The consortium also develops dataset infrastructure. Croissant, announced in March 2024, is a machine-readable metadata format for ML datasets that builds on schema.org and is supported by repositories including Hugging Face, Kaggle, and OpenML, allowing described datasets to be loaded directly into frameworks such as PyTorch, TensorFlow, and JAX [23]. Other efforts include MedPerf, an open platform for benchmarking medical AI models on distributed clinical data via federated evaluation, described in a 2023 Nature Machine Intelligence paper [24], and stewardship of Dynabench, a platform for dynamic, human-in-the-loop benchmarking originally created at Facebook AI Research.
The MLCommons Association is a member-funded 501(c)(6) industry consortium, with more than 125 members and affiliates including major chipmakers (NVIDIA, AMD, Intel, Qualcomm, Arm), hyperscalers and cloud providers (Google, Microsoft, Oracle), server OEMs (Dell, HPE, Lenovo, Supermicro), AI startups, and academic affiliates [3][4]. It is governed by a board of directors; as of 2026 Peter Mattson (Google) serves as president, Vijay Janapa Reddi (Harvard) and Carole-Jean Wu (Meta) as vice presidents, and the board includes representatives of NVIDIA, Intel, Qualcomm, Graphcore, and Myrtle.ai, with David Kanter as Head of MLPerf and Rebecca Weiss as executive director [7][8]. Day-to-day technical work is organized in open working groups for each benchmark suite, datasets, and AI risk and reliability.
MLPerf functions as the AI hardware industry's most visible neutral scoreboard, and its results rounds are a fixture of chip marketing. NVIDIA has submitted to every round since 2018 and regularly tops the charts; press coverage of MLPerf rounds in the early 2020s often led with variations of "NVIDIA wins again" [9], and HPCwire calculated that roughly 90 percent of systems submitted to Training v2.0 in June 2022 used NVIDIA accelerators [25]. Vendor participation is itself a competitive signal. AMD did not submit datacenter GPU results until MLPerf Inference v4.1 in August 2024, when its Instinct MI300X posted Llama 2 70B results roughly in line with NVIDIA's H100, and it made its first MLPerf Training submission in June 2025 [26][27]. Google submits TPU results selectively, while several prominent accelerator startups, including Cerebras, Groq, and SambaNova, have historically declined to participate; analysts attribute this to the substantial engineering cost of producing optimized, peer-reviewed submissions and to startups' need to focus resources on customers rather than benchmarks [28]. Critics have also noted that MLPerf reports neither prices nor, in most submissions, power consumption, limiting its usefulness for real-world price-performance comparisons [29].
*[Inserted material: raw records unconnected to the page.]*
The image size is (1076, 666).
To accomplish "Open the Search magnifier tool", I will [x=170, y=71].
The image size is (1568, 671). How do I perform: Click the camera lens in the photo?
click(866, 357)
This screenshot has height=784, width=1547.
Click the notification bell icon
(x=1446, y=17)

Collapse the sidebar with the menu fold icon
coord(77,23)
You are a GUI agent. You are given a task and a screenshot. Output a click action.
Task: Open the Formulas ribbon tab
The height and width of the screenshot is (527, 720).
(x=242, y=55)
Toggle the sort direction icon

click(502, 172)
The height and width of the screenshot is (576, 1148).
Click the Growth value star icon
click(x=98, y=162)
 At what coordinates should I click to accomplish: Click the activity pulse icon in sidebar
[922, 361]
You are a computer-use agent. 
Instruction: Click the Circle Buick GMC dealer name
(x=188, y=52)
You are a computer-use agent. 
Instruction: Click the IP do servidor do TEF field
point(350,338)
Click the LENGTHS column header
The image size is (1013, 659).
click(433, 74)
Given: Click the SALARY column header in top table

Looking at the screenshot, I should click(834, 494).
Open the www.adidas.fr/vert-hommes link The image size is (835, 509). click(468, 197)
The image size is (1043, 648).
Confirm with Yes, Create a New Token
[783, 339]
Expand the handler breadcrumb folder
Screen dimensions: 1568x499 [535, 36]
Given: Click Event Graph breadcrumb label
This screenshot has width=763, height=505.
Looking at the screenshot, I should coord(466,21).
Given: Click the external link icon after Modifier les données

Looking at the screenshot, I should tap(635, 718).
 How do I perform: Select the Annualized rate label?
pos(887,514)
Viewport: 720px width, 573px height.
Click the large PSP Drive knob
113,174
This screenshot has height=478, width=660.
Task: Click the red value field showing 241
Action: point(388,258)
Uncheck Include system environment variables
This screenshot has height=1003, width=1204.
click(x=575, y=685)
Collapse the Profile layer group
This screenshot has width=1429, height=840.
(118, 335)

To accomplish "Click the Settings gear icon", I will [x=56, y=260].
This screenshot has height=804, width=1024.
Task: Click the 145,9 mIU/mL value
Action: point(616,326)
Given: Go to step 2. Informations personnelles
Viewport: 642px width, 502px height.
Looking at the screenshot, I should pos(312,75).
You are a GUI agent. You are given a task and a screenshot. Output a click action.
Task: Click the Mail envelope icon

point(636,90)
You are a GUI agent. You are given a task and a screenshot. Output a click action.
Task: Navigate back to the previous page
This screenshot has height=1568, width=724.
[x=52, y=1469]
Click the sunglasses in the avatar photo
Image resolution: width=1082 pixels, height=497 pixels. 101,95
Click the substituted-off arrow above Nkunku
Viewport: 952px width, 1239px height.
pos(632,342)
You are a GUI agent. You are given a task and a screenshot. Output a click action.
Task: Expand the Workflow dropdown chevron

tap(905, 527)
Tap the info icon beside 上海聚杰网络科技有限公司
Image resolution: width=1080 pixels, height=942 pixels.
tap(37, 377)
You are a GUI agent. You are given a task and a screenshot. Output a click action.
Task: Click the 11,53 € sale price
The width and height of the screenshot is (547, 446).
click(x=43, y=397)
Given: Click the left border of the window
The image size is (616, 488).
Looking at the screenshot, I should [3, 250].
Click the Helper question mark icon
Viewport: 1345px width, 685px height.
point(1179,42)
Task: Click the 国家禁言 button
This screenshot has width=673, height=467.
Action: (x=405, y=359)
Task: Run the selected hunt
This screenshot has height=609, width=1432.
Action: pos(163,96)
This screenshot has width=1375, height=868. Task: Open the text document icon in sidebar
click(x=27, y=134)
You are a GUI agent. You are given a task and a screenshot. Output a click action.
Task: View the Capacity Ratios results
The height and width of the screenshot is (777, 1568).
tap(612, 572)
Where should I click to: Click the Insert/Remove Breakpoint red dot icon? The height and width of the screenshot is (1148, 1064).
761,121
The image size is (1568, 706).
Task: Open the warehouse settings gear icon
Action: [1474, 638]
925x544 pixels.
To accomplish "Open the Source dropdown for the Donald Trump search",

Despite these critiques, participation has grown steadily, with record submitter counts and system diversity in the 2025 and 2026 rounds [11][12], and MLPerf results are widely used in procurement evaluations, academic systems research, and public claims about AI hardware progress. With AILuminate, MLCommons is attempting to extend the same neutral, consensus-based measurement model from performance to safety.